* **WORK REQUEST**
Go through the entries below and count the lines where the word "agent" appears; give only the count.
━━ SOURCE RECORDS
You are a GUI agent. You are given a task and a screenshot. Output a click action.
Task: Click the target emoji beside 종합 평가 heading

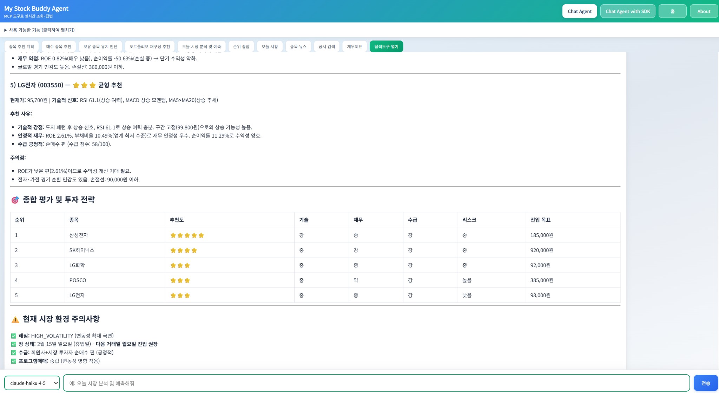(x=15, y=200)
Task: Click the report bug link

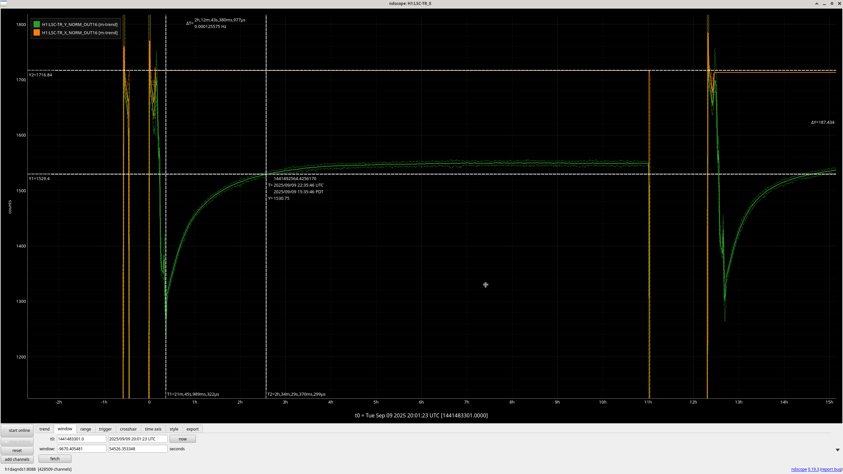Action: pos(831,469)
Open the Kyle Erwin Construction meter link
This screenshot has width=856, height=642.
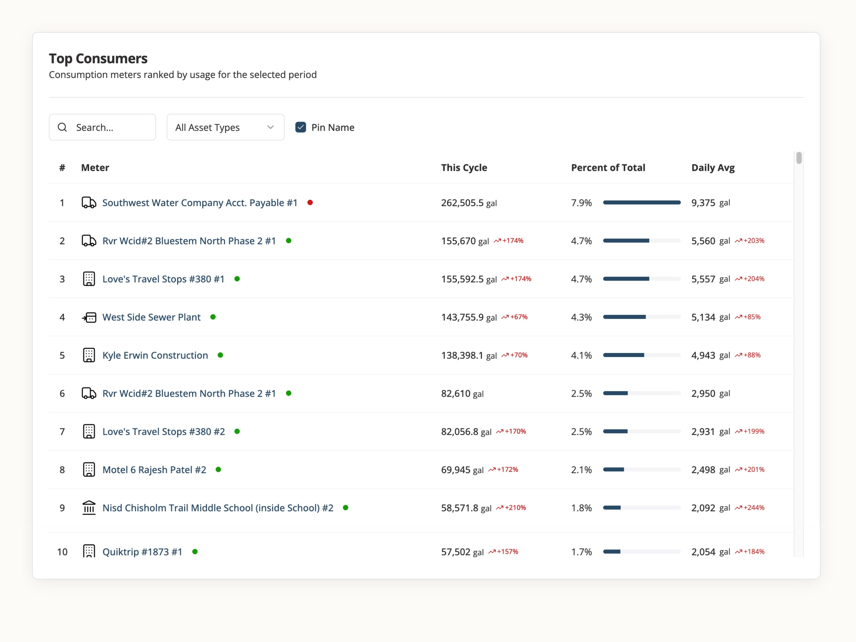[155, 355]
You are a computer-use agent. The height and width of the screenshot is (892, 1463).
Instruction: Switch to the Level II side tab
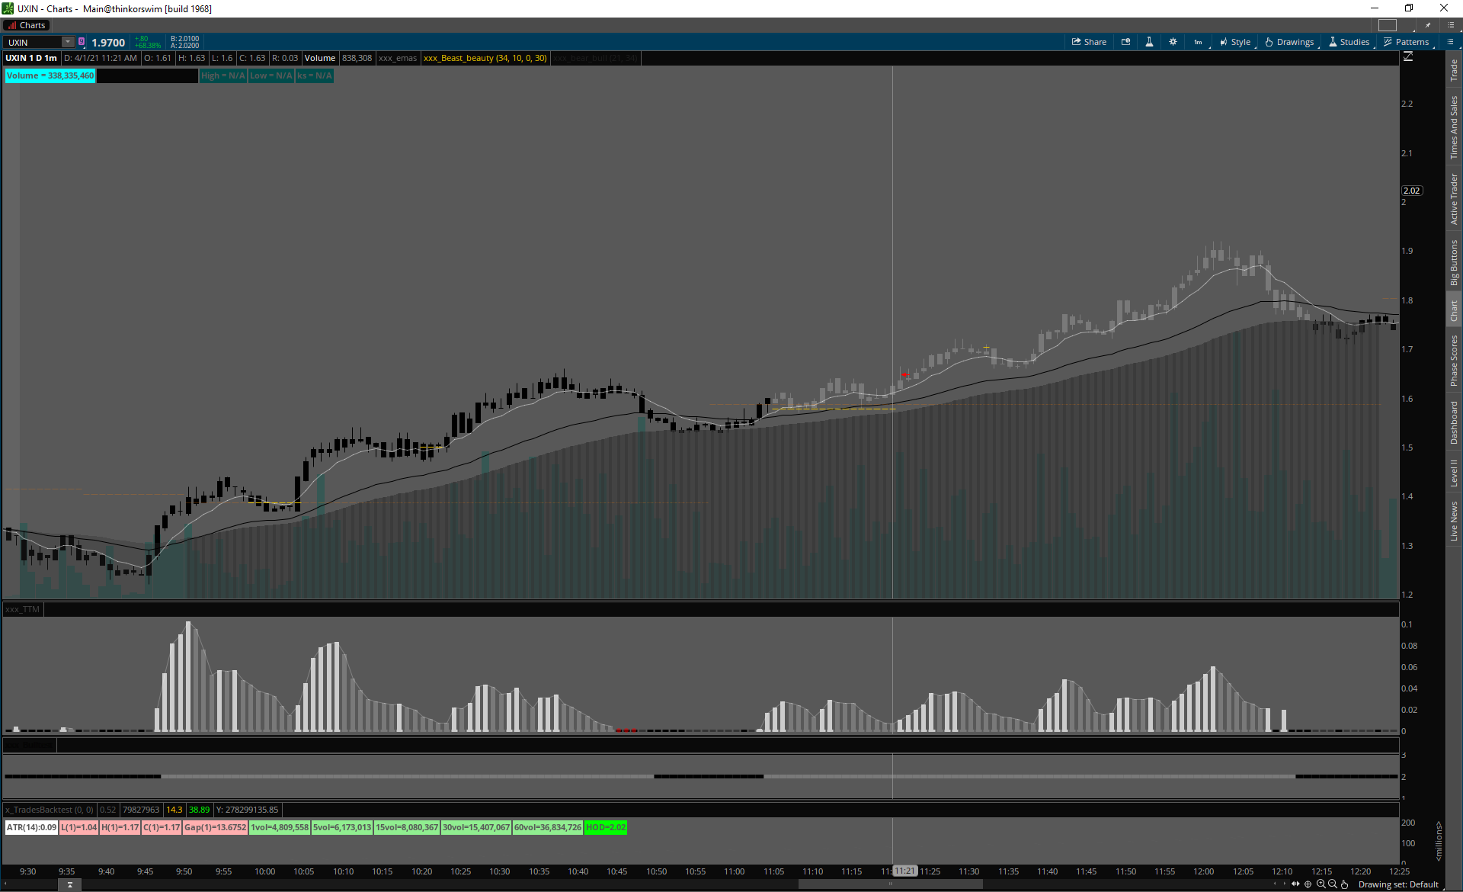coord(1454,473)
━━━━
* **THE COMPLETED TASK**
2